JANE HUME: Good to be with you.
RAF EPSTEIN: Happy New Year because it's not February.
JANE HUME: And to you too. It's exciting to nearly get back to Parliament. We're back next week.
RAF EPSTEIN: Exciting, question time. Okay, let's start with let's start with the Treasurer's essay. If I can just read one quote, because I'm very aware most of us have read it. I've made my way through the 6000 words, but here we go. It's clear now the problems are not so much markets as poorly designed markets. The Treasurer writes carefully constructed markets are a positive and powerful tool built in partnership through the efforts of business, labour, and governments. They're still the best mechanism we have to efficiently and effectively direct resources. What do you make of that? Is that anything other than an anodyne statement about the way the market works?
JANE HUME: Well, it's interesting to say that you know, markets are really important and yet then advocate for massive intervention into them. This whole 6000 word essay and you know, it is a very long and very detailed essay indeed, is fine, except for the fact that I don't actually think Australians are really I've been crying out to listen to Jim Chalmers manifesto. They're crying out for action on the cost of living. Jim said that he was kept up at night wanting to finish this essay on a public holiday. Well, I think Australians would be a little bit more interested, if Jim Chalmers was sitting up at night wondering how to help them on the cost of living.
RAF EPSTEIN: Can’t he do both, can’t he write an essay and a budget?
JANE HUME: I think that he's going to have to write both the essay and a budget because Australians are crying out for action on the cost of living, not necessarily the Treasurer's own theory of political economy. What they're looking for is a plan to deal with inflation and a plan to deal with energy bills, a plan to deal with the cost of living, a plan to fulfill those broken promises to Australians. Because, you know, we're now experiencing the highest inflation rate in 33 years.
RAF EPSTEIN: You said massive intervention, the Treasurer calls for massive economic intervention. I didn't see that in the essay. Can you point me to where in the essay that he's talking about massive economic intervention?
JANE HUME: Now that's not fair. You're going to have to make me go to the filing cabinet because I haven't got it in front of me. But I do think that you know, Bob Hawke, and I was gonna say Paul Keating, but that's not fair. But I was gonna say Bob Hawke is probably rolling in his grave right now because he does shun some of those, you know those economic imperatives on productivity and on growth reforms that were so fundamental to those progressive years under the Labor Party. My real concern is the fact that there are now two in three household mortgages that are set to off on fixed or variable interest rates this year.
RAF EPSTEIN: We’ll come to that, but I'm just gonna try once more Jane Hume, and we'll come to the economy in a moment. You've just made some sweeping statements about the Treasurer's essay, which is fine. I just want to talk about shunning productivity and massive economic interventions. Is there any examples you can cite?

WHAT THIS TASK INVOLVES: Translate this sentence from the interview above into Spanish: "They're crying out for action on the cost of living."

SUPPLIED DATA:
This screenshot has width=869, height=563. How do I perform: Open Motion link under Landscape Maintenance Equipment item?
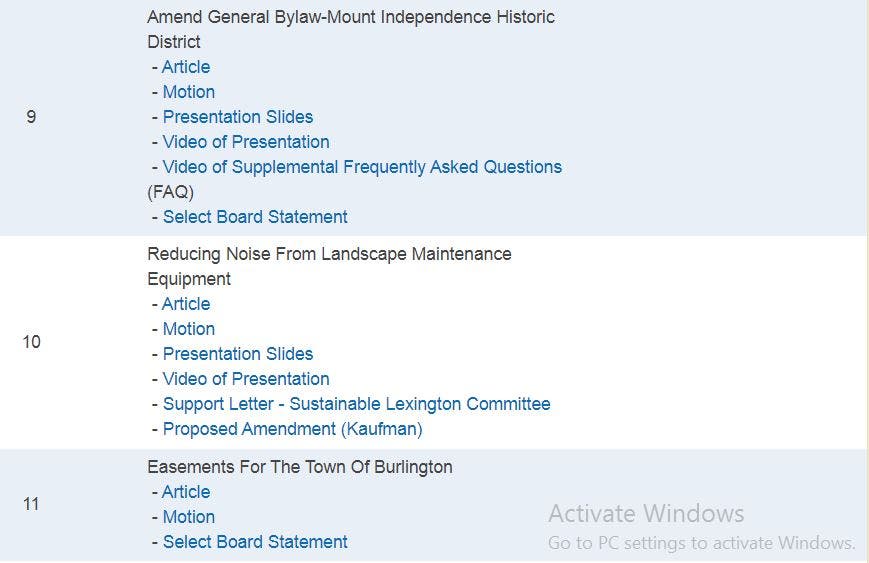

REPLY: Están clamando por medidas contra el costo de vida.